C. Constructive possession

Ginn relies on Pate v. State, 557 So.2d 1183 (Miss.1990), and Powell v. State, 355 So.2d 1378 (Miss.1978). In Pate, we reversed a conviction of possession of marijuana where the defendant had checked out of the hotel room the day before the marijuana was found.

In Powell, we affirmed a conviction where the controlled substance was found in the closet of the bedroom in the house on which the defendant paid the rent. In so doing, we stated:

The correct rule in this jurisdiction is that one in possession of premises upon which contraband is found is presumed to be in constructive possession of the articles, but the presumption is rebuttable. We have held that where contraband is found upon premises not in the exclusive control and possession of the accused, additional incriminating facts must connect the accused with the contraband.

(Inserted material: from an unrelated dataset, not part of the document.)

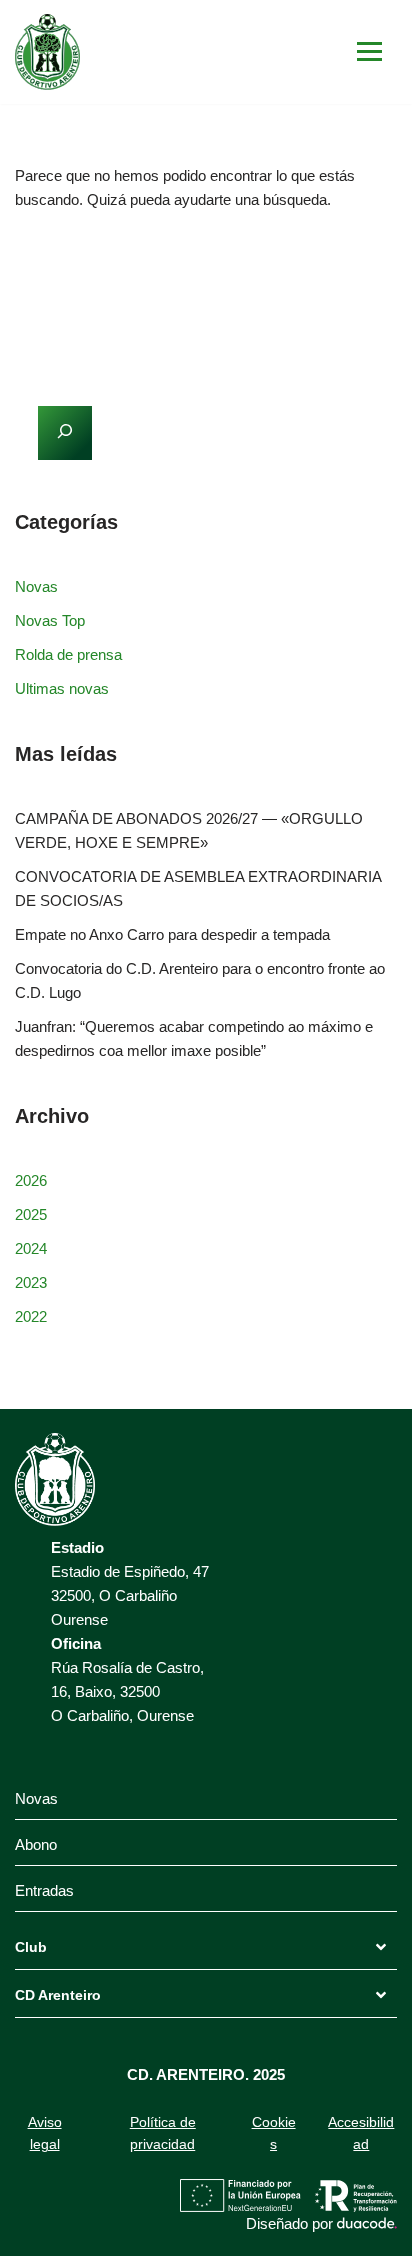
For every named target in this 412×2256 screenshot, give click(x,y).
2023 (31, 1282)
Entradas (44, 1890)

In our case, there were additional incriminating facts that connected Ginn to both the precursor chemicals and the methamphetamine.

Ginn herself pulled out the packet containing white powdery substance from her pocket. That substance later tested positive as methamphetamine. As to the pre-cursors, the items were located in the vehicle in which the only persons inside were Ginn and Hill.

Ginn implicated herself by the written post-Miranda warning statement that “I also believe that on other occurrences pills that we (Ginn and Hill) purchased were for Kris Ray.” This statement defeats Ginn’s efforts to rebut the presumption that she had constructive possession of the precursors and drugs.